Copy the lines of data below verbatim, starting with the line that contains "How do I perform: Click go1.22.5.windows-amd64.zip" and going on through the line that contains "1134x449 pixels. [393, 346]".

ENTRIES:
++++++++
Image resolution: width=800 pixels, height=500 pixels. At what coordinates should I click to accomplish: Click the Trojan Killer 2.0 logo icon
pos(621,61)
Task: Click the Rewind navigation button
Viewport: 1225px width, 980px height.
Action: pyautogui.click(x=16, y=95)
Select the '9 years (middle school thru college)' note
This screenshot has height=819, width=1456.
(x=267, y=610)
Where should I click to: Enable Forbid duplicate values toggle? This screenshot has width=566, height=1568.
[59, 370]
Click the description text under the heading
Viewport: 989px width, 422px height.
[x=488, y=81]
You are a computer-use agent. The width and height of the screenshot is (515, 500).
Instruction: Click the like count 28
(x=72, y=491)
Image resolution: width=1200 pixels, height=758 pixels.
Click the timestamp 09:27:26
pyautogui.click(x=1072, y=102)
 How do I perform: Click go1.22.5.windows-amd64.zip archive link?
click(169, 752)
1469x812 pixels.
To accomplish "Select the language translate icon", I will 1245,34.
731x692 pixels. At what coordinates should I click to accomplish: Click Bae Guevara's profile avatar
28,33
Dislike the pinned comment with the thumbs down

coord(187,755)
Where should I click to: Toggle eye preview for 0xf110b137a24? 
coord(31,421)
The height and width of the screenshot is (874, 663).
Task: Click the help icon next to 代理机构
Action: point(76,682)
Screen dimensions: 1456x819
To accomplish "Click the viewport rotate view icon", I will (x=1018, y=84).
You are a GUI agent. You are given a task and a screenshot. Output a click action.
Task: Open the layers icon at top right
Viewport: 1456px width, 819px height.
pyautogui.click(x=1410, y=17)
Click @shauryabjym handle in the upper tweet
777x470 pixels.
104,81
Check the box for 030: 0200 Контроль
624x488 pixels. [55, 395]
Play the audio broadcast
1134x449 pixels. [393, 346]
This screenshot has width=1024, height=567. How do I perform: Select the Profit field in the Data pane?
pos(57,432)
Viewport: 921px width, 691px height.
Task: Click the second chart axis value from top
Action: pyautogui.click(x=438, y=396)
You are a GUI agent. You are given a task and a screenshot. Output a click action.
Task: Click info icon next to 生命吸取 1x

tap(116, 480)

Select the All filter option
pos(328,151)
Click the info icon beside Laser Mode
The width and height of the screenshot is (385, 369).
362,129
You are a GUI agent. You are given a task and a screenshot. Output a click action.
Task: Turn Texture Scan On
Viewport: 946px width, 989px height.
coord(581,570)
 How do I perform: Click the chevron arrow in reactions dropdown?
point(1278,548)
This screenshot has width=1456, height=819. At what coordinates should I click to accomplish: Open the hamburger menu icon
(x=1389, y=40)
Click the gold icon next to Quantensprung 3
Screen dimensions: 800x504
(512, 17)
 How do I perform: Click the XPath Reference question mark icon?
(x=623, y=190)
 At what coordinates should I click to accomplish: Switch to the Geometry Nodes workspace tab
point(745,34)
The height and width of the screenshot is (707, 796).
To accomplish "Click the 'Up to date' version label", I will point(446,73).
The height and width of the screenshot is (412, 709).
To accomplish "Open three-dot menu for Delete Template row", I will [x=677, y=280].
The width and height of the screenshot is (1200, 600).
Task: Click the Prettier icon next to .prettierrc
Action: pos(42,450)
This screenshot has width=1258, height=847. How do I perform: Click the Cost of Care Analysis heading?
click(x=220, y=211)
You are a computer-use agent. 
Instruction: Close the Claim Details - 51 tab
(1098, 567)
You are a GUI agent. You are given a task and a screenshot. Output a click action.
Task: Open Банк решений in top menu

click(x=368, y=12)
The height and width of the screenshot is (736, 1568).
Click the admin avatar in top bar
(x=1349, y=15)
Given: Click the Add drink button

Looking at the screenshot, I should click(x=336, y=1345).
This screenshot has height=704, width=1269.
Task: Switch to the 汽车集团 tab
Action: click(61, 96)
++++++++
RESPONSE:
 How do I perform: Click go1.22.5.windows-amd64.zip archive link?
click(169, 752)
1469x812 pixels.
To accomplish "Select the language translate icon", I will 1245,34.
731x692 pixels. At what coordinates should I click to accomplish: Click Bae Guevara's profile avatar
28,33
Dislike the pinned comment with the thumbs down

coord(187,755)
Where should I click to: Toggle eye preview for 0xf110b137a24? 
coord(31,421)
The height and width of the screenshot is (874, 663).
Task: Click the help icon next to 代理机构
Action: point(76,682)
Screen dimensions: 1456x819
To accomplish "Click the viewport rotate view icon", I will (x=1018, y=84).
You are a GUI agent. You are given a task and a screenshot. Output a click action.
Task: Open the layers icon at top right
Viewport: 1456px width, 819px height.
pyautogui.click(x=1410, y=17)
Click @shauryabjym handle in the upper tweet
777x470 pixels.
104,81
Check the box for 030: 0200 Контроль
624x488 pixels. [55, 395]
Play the audio broadcast
1134x449 pixels. [393, 346]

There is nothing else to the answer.